TeamHG-Memex / sklearn-crfsuite

scikit-learn inspired API for CRFsuite
426 stars 215 forks source link

Inconsistent results #38

Open Joselinejamy opened 5 years ago

Joselinejamy commented 5 years ago

Hello, On running the following code, am getting different recall, precision and f1 scores on different runs over the same dataset.

crf = sklearn_crfsuite.CRF(
    algorithm='lbfgs',
    c1=0.1,
    c2=0.1,
    max_iterations=100,
    all_possible_transitions=True
)
crf.fit(X_train, y_train)

Came to know that this is expected by going through one of the issues, but is it possible to set any random seed to a constant value to get consistent results for same input ?

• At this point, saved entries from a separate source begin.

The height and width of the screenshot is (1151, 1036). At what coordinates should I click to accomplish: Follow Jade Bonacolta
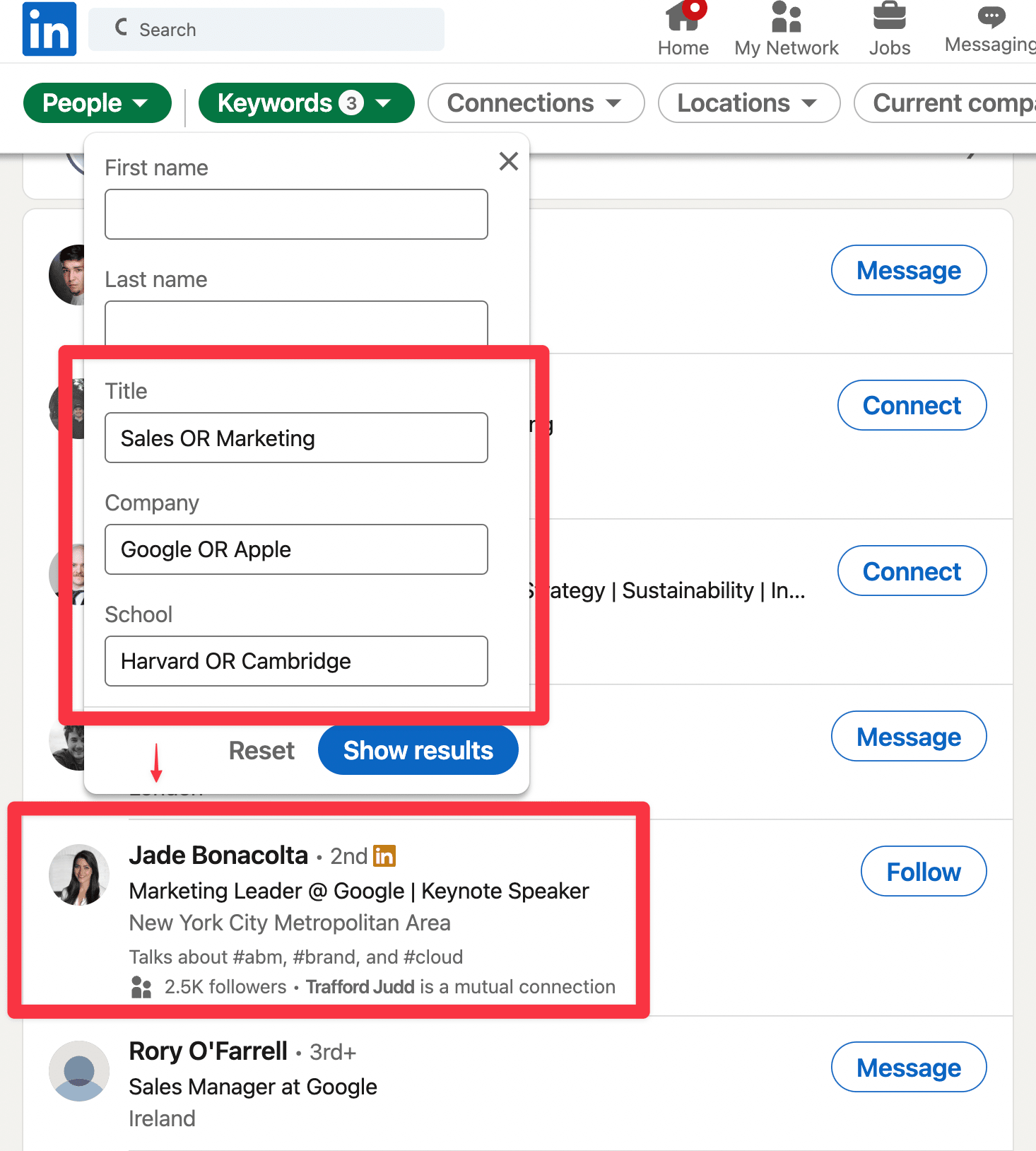(923, 871)

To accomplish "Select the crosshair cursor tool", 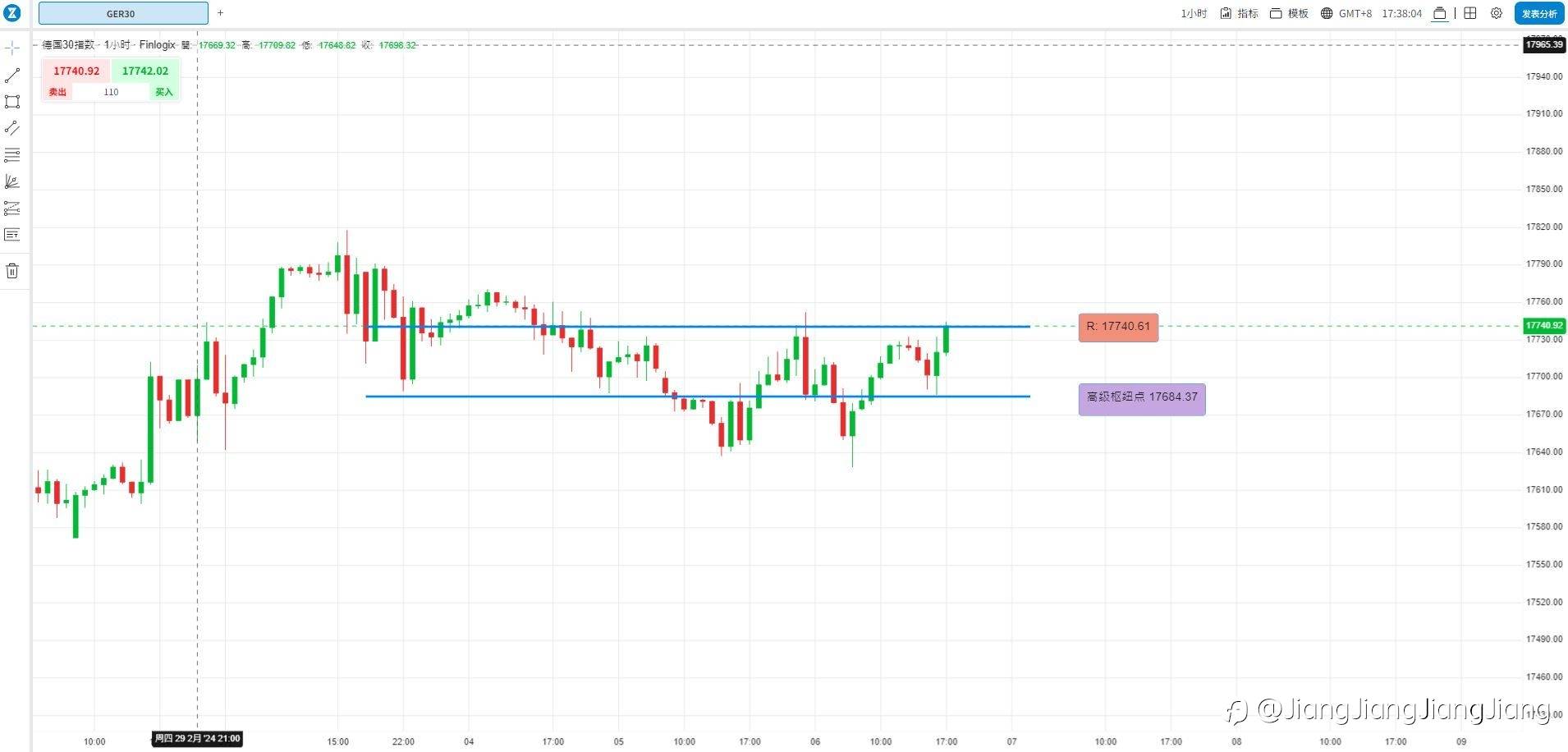I will (x=12, y=48).
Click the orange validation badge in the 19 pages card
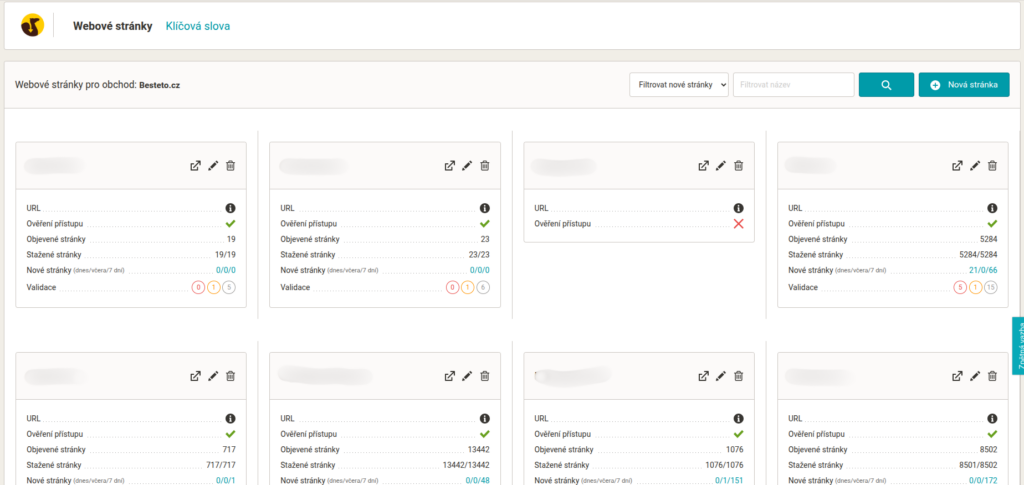This screenshot has height=485, width=1024. click(x=214, y=288)
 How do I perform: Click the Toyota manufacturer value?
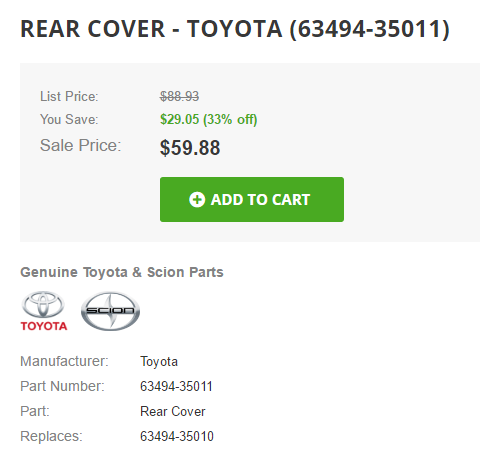159,362
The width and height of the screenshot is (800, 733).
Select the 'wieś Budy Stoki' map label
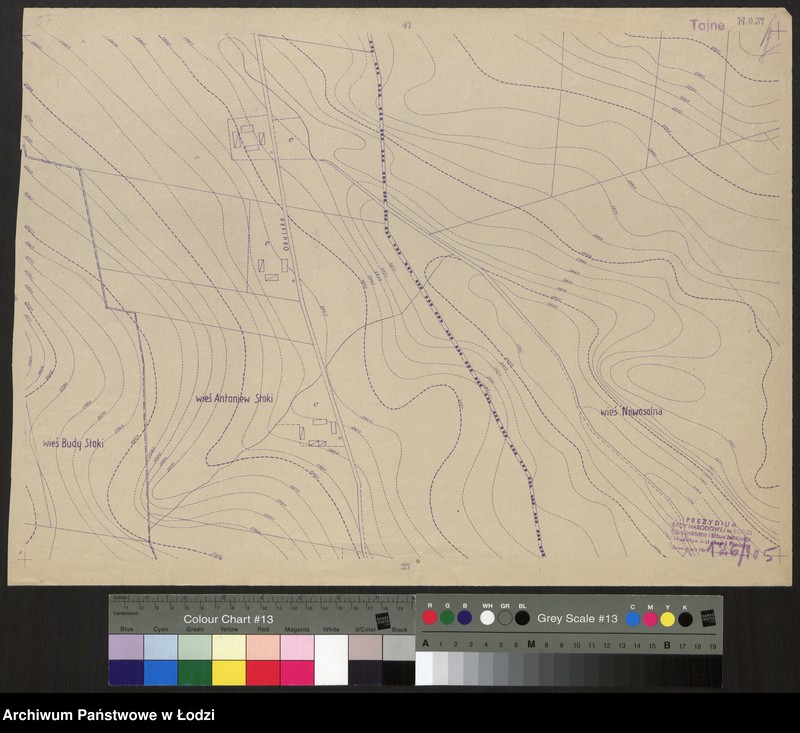(x=73, y=442)
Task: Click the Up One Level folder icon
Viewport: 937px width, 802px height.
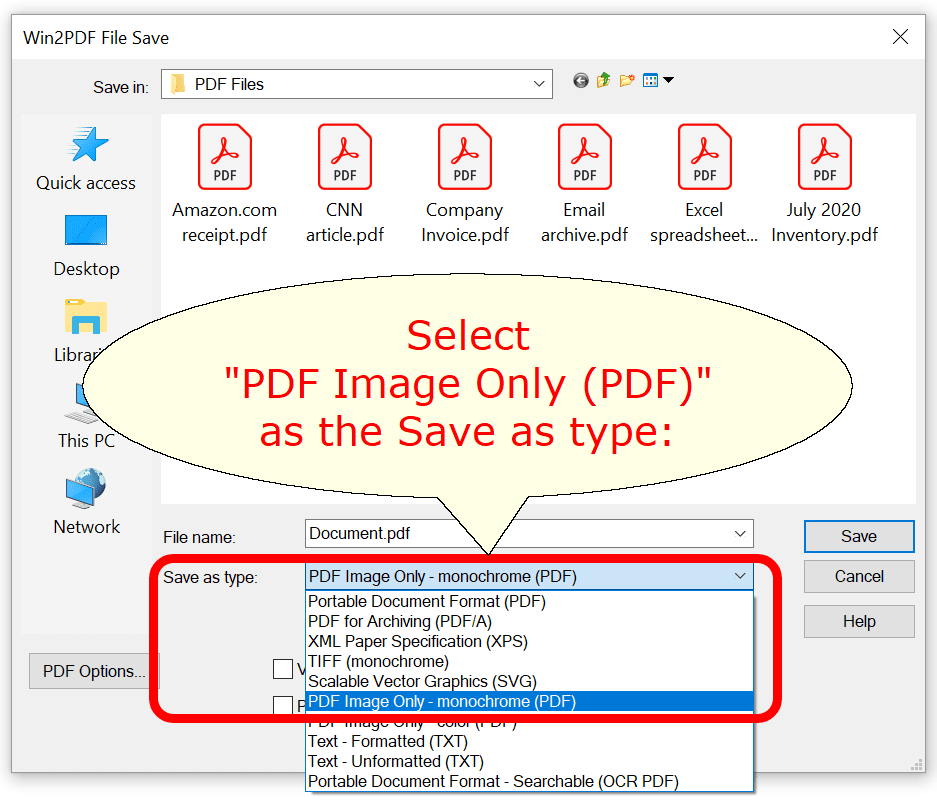Action: (604, 81)
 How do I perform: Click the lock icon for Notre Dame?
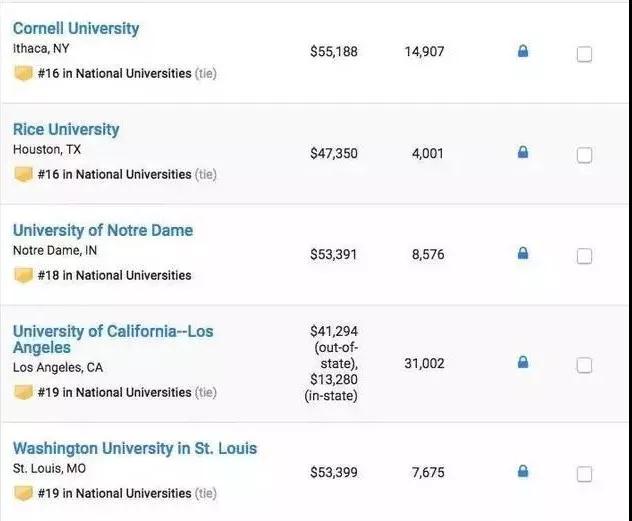(522, 254)
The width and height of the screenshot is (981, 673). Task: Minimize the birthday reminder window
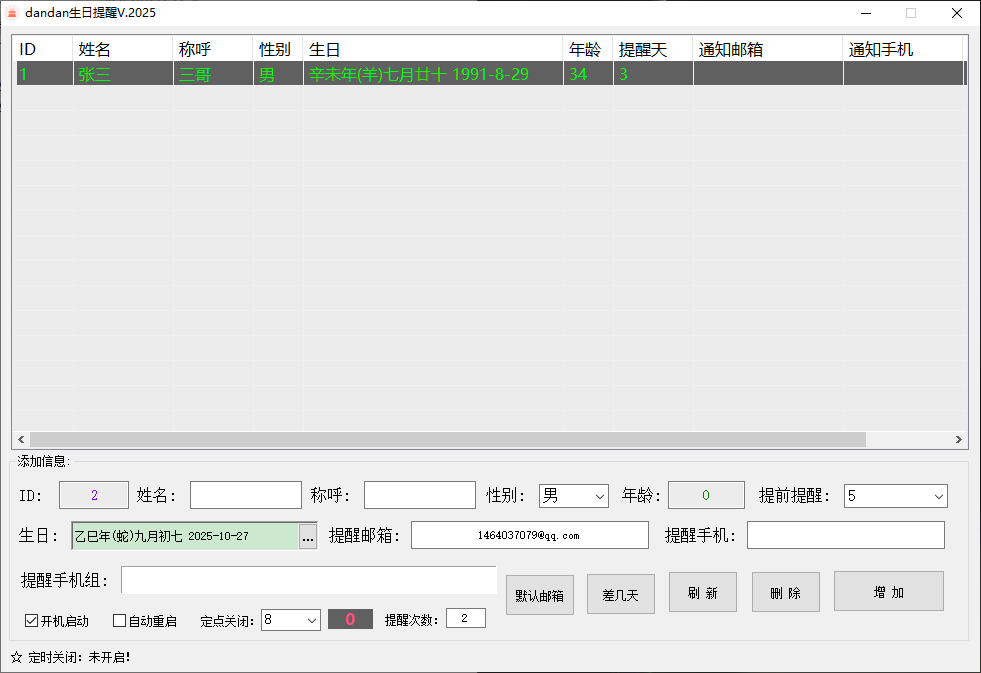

severinsimmler commented 4 years ago

+1

severinsimmler commented 4 years ago

This is related to https://github.com/TeamHG-Memex/sklearn-crfsuite/issues/9.

franklevasseur commented 4 years ago

@severinsimmler, I actually think that it's not realted to #9 as both reported issues use different optimizers. The training with lbfgs optimizer does not call the dataset_shuffle function.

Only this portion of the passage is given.